Le 7 septembre, à la suite d’un typhon, le siège de l’Observatoire de Hong Kong a enregistré un total horaire de précipitations de 158,1 mm, soit le total le plus élevé depuis le début des relevés, en 1884. Plusieurs stations du Viet Nam ont observé des records de précipitations quotidiennes en octobre.
De fortes précipitations ont provoqué des inondations en Arabie saoudite et dans les Émirats arabes unis en novembre. Le Yémen a également connu de fortes précipitations, occasionnant des inondations généralisées.
En août et début septembre, la partie extrême-orientale de la Fédération de Russie a subi des inondations catastrophiques.

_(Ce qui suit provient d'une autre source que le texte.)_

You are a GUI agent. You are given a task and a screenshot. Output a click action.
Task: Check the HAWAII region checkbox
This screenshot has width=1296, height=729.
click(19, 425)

Il s’agit de l’une des plus grandes catastrophes de ces dernières décennies, qui a touché environ 40 000 hectares de terres rurales.

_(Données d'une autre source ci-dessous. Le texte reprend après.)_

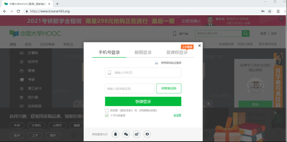Open the 去注册 registration link
The height and width of the screenshot is (142, 287).
177,115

De nombreuses régions d’Asie ont connu des épisodes de chaleur extrême en 2023. Le Japon a vécu son été le plus chaud jamais observé. La Chine a enduré 14 épisodes de températures élevées en été. Ainsi, la température a dépassé les 40 °C dans environ 70 % des stations météorologiques du pays et des records de chaleur ont été battus dans 16 stations.
En Inde, les fortes vagues de chaleur d’avril et de juin ont entraîné environ 110 décès dus à des coups de chaleur. Une vague de chaleur intense et prolongée, assortie de températures record, a touché une grande partie de l’Asie du Sud-Est en avril et en mai, s’étendant du Bangladesh, à l’ouest, jusqu’à l’est de l’Inde, et du nord jusqu’au sud de la Chine.
Vue d’ensemble des phénomènes hydrométéorologiques dangereux et des catastrophes signalées en 2023 en Asie. Source: CESAP et base de données internationale EM DAT
Défis et opportunités
Selon les données de la liste de contrôle de l’OMM sur les services climatologiques, 82 % des Membres de la Région offrent des services de données à l’appui de la prévention des catastrophes.
Toutefois, moins de 50 % des SMHN de la Région fournissent actuellement des produits adaptés aux acteurs de la prévention des catastrophes.
Par conséquent, il est urgent de faire progresser ces efforts et de fournir un soutien et des services mieux adaptés aux stratégies et aux interventions visant à atténuer efficacement les risques croissants de catastrophe.